I have won far, far too many games with Sunhome, Fortress of the Legion or Vault of the Archangel after activating it multiple times. My opponents forgot they existed from turn to turn. The lands with abilities like these are amazing for Commander. There are always more effects that you want to run than you have room for in your deck. The lands with abilities help make a compromise for deck slots.
The “spell lands” like Bojuka Bog fit in here as well. They enter the battlefield tapped and have an effect upon entering. The effect is only virtually free, though. Bojuka Bog and Halimar Depths both effectively cost a single mana, as if they tap themselves the turn they enter the battlefield for the effect.
A friendly reminder: Maze of Ith does not make mana. It takes a land drop but it does not produce mana. Don’t make a huge misplay because you count your mana incorrectly and show off that you have a card that cannot be cast.
For lands with effects, there are two things to remember.

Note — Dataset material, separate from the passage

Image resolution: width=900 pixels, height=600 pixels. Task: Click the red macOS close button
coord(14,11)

The first is to adjust your manabase to make sure you support the required colors properly. A Mardu deck with Sunhome, Fortress of the Legion; Slayer’s Stronghold; and Flamekin Village will want to make sure the red and white sources are capable of activating those lands frequently. I’ve seen too many players hamstring their decks because they didn’t consider the land mana requirements for their deck.
The second thing to consider is keeping the battlefield clear. You can organize your lands however you like, but I highly recommend you keep your lands with effects clearly visible. I tend to stack my dual lands, basic lands, and lands with effects in three stacks so that I can easily display any tricks or things I can do to impact the battlefield. I do not support hiding something like Maze of Ith under a pile of Forests for the “surprise factor.” At that point you are not properly representing your battlefield. Don’t be a jerk.
Filter Lands
The filter lands are massively underutilized in Commander. These lands are absolutely amazing. Many Commander decks run a lot of cards with two color requirements. A dual land is excellent mana fixing, but a three-color deck that plays Bayou and then Flooded Grove can cast Counterspell on turn 2 and have Dissipate available on turn 3 after playing a Swamp.

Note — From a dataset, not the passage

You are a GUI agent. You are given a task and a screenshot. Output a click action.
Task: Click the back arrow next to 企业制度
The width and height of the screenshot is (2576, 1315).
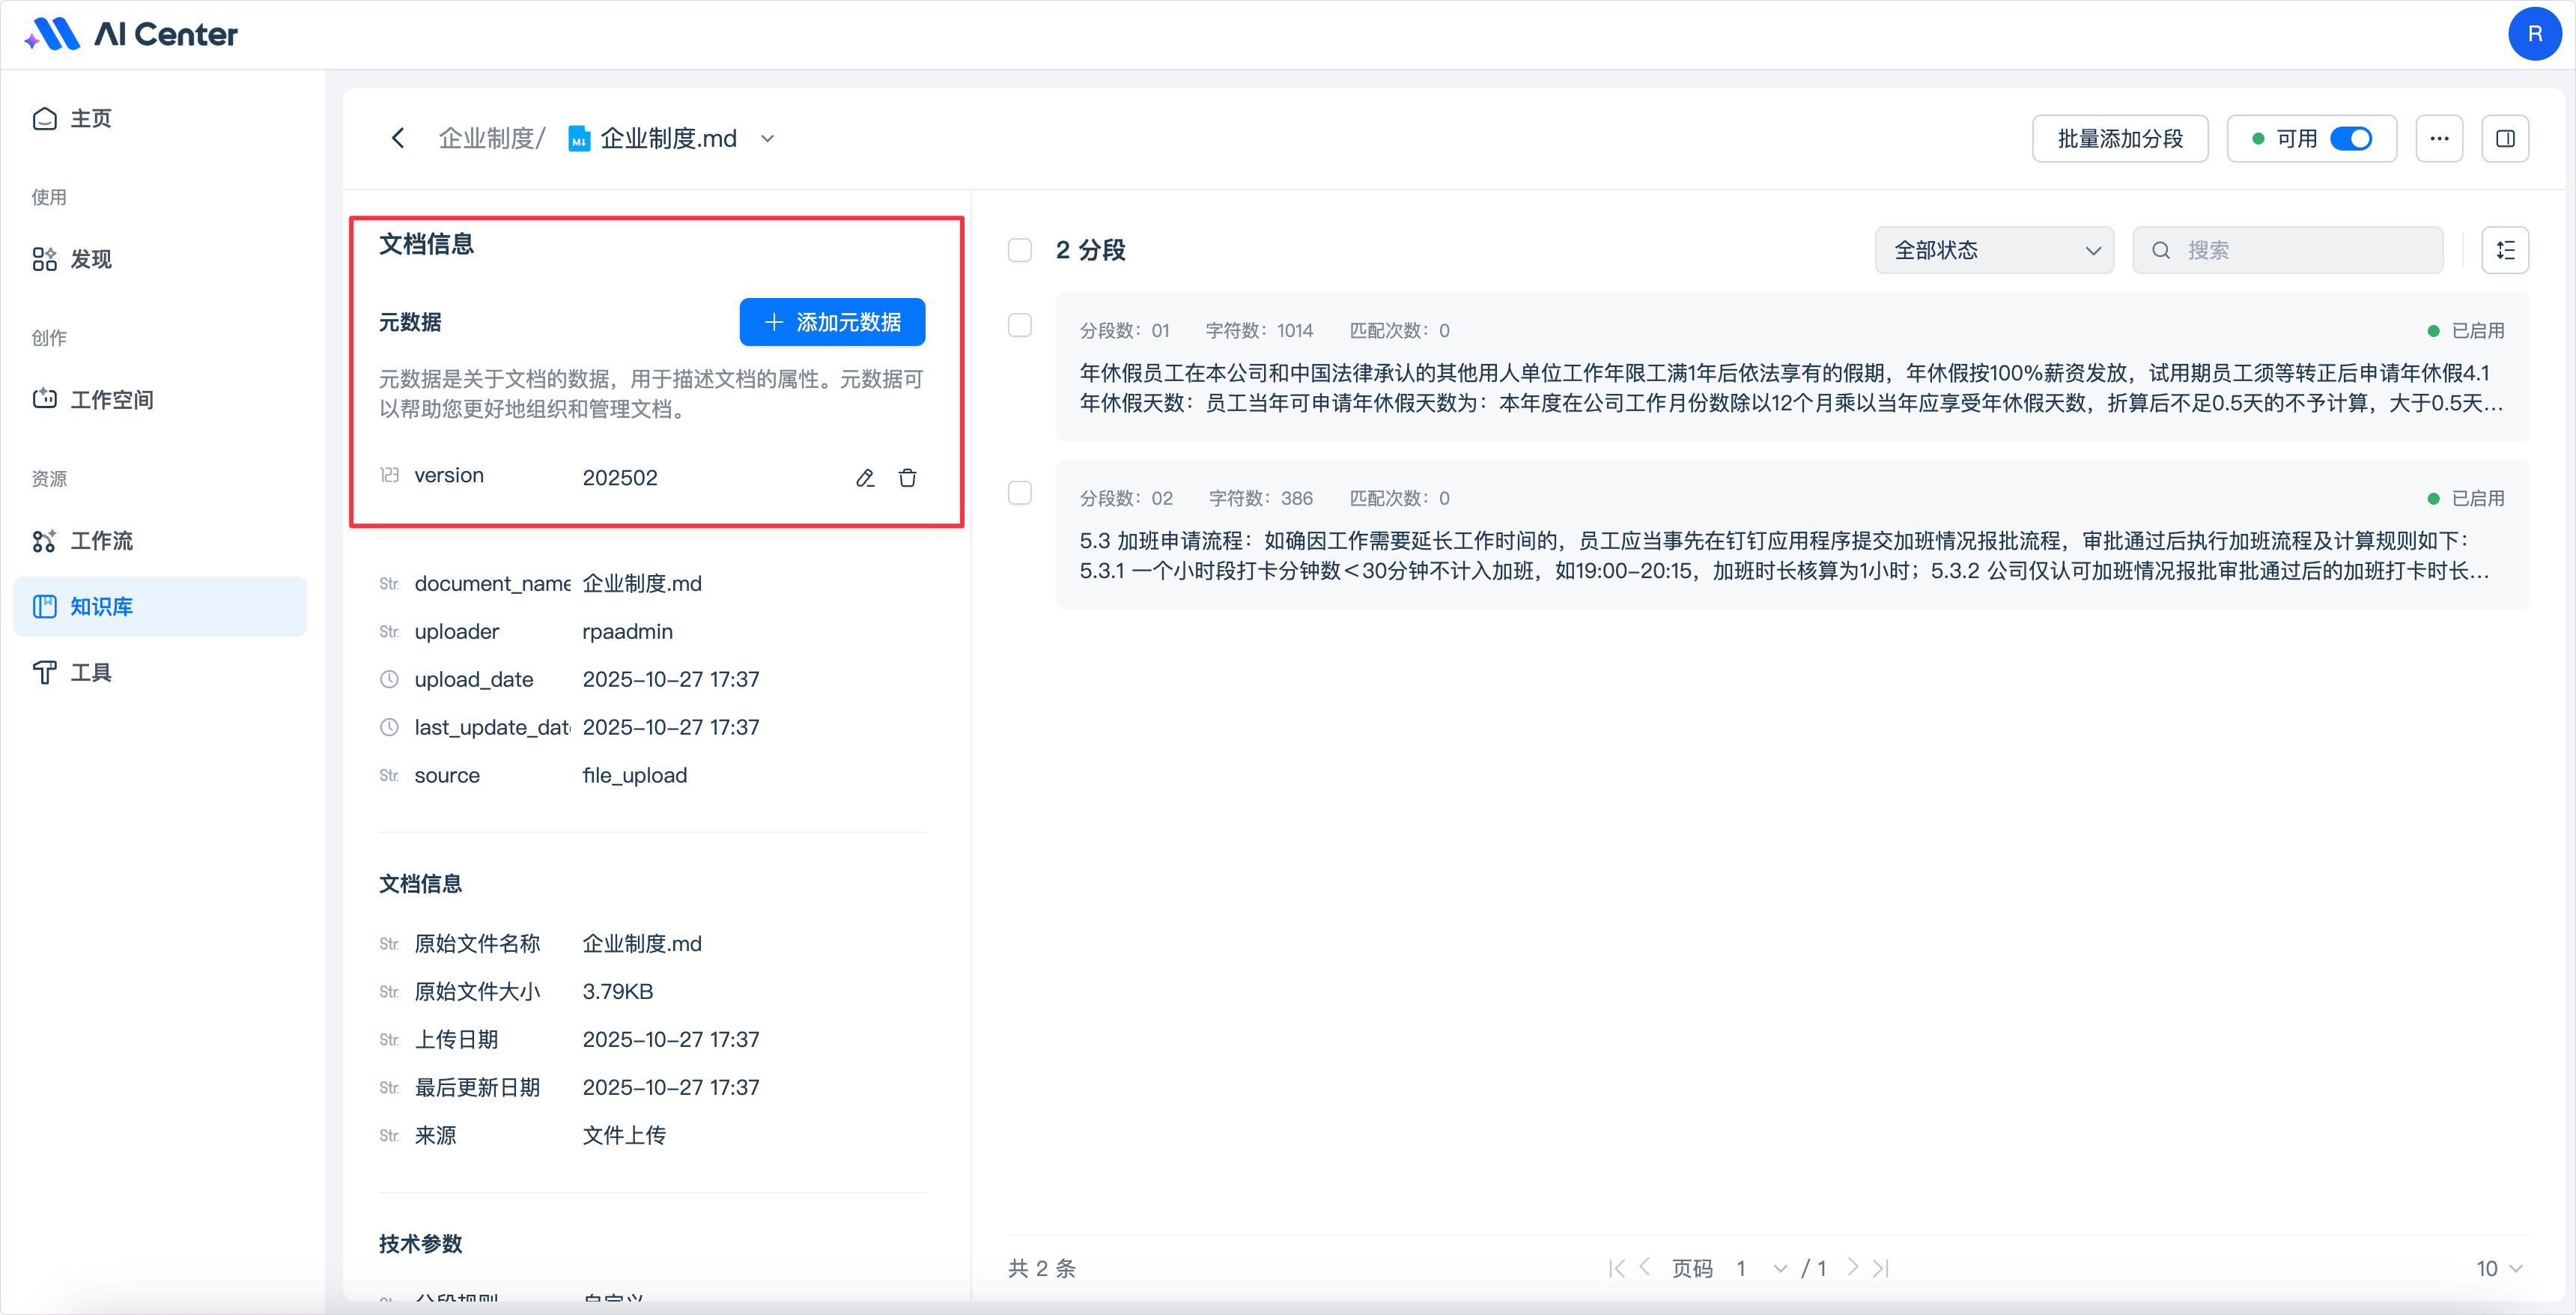coord(398,138)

The filter lands allow you to cast a spell requiring two mana of one color off a single land. This cannot be underestimated when you absolutely need to cast a Wrath of God but do not have a single white source. The drawback is that these lands are not nearly as good on turn 1.

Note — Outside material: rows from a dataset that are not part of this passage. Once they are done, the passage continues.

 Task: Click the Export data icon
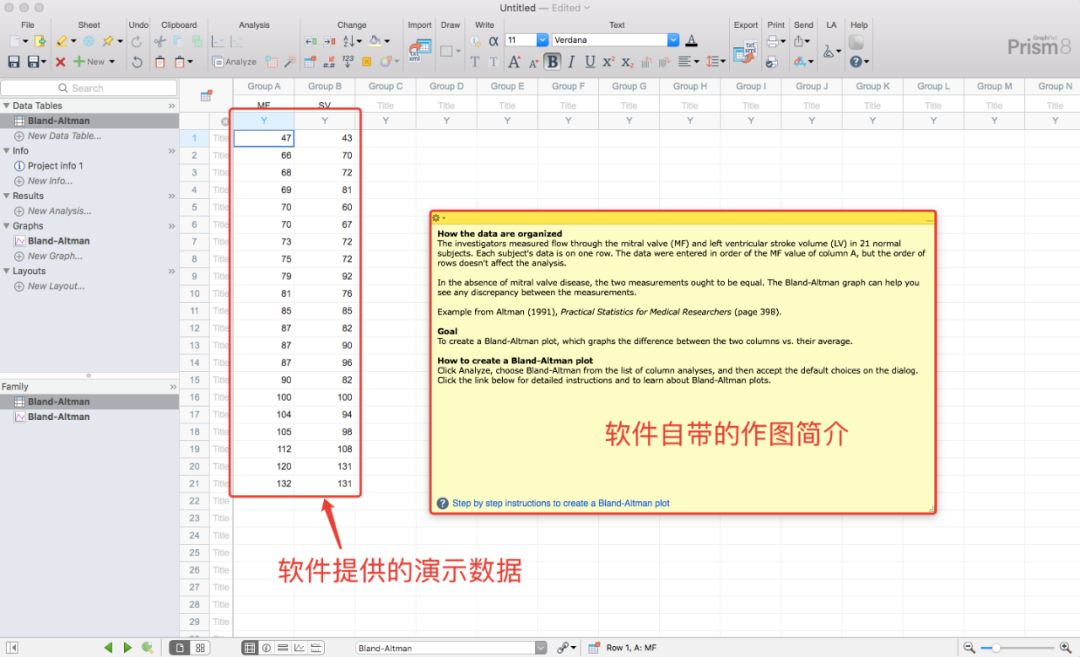(744, 51)
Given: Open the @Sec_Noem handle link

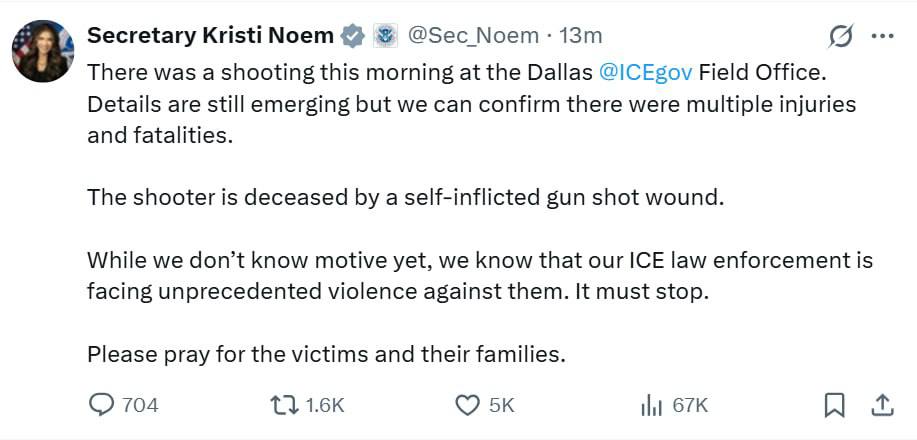Looking at the screenshot, I should (473, 36).
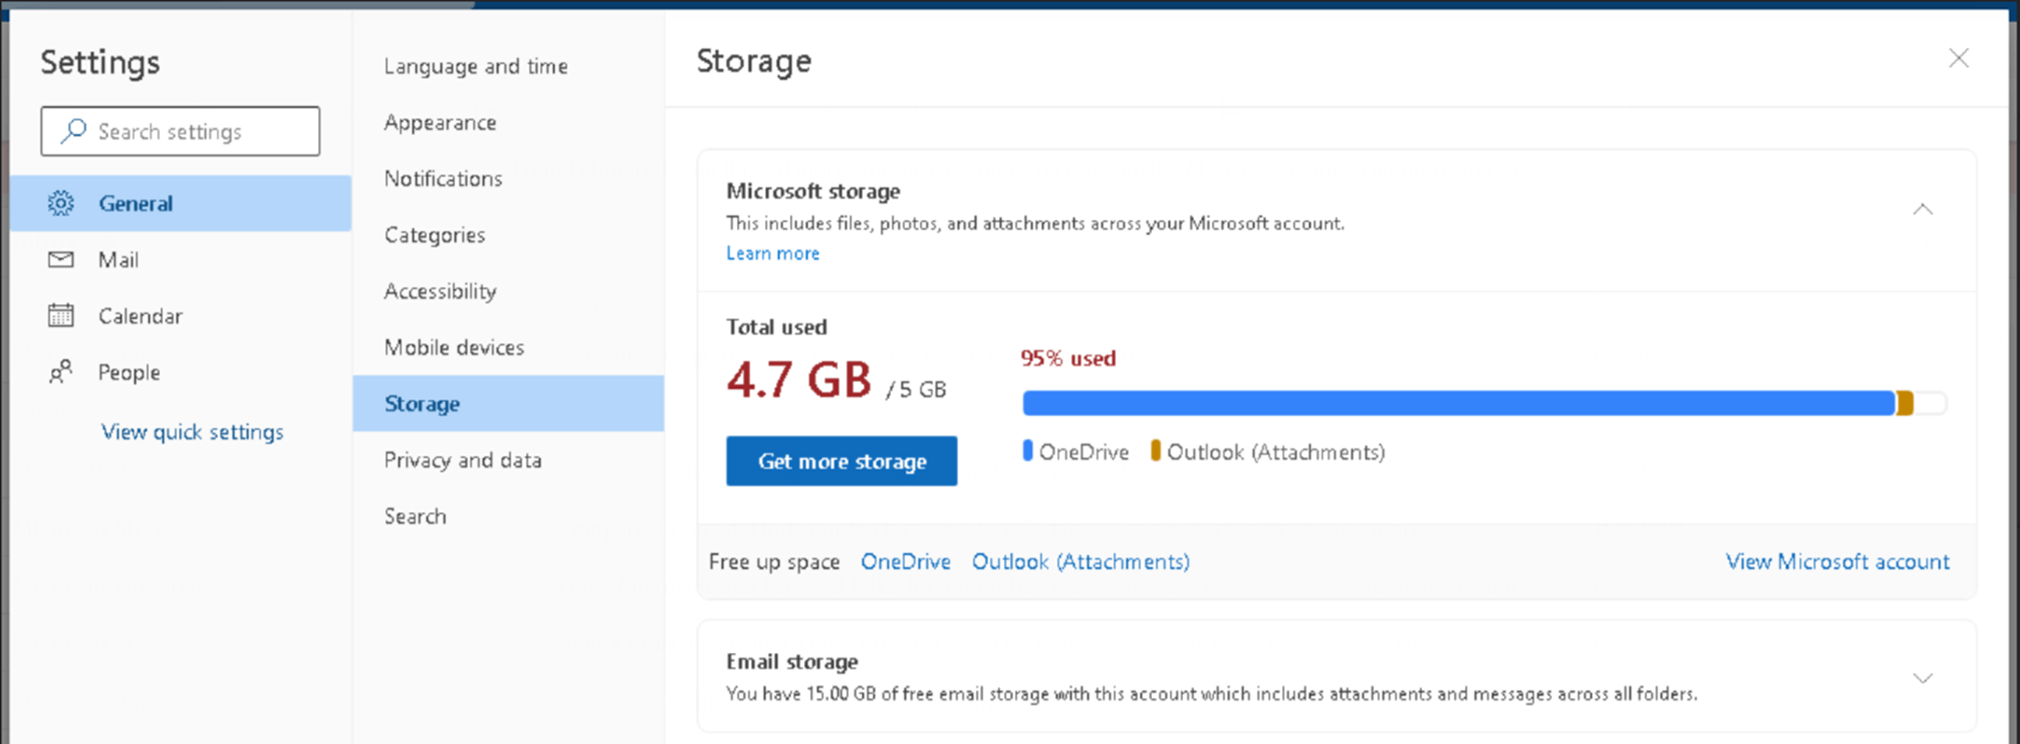Click the magnifier icon in search box

coord(73,131)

The filter lands are not terribly expensive but are usually off-budget options. If you want to make your deck better, save up for the filter lands. Few other lands will improve a deck as handily.
Making Mana Your Own
Despite all this advice, don’t ever feel locked into certain cards. Commander has every door open for deckbuilding; we should take advantage of that. Do you have a pet land? Run it where you can! And do not neglect nonland sources of mana. I love mana rocks that do things. Chromatic Lantern is amazing in decks with three or more colors. Mind Stone and its bigger siblings turn into cards later. Pyromancer’s Goggles can get you extra spells. Kaladesh has Cultivator’s Caravan, which looks fantastic. It’s a mana rock when you need and later on it allows utility creatures to Crew a five-power attacker.
Don’t go overboard with mana fixing at the expense of basic lands and fun cards. As you include more pet cards and off-the-wall cards, you are much more likely to catch your opponents by surprise, like with a 0/1 Goat token that can suddenly attack for lethal damage.
What lands do you favor? How important is your manabase? What are your thoughts on mana rocks versus mana creatures in Commander?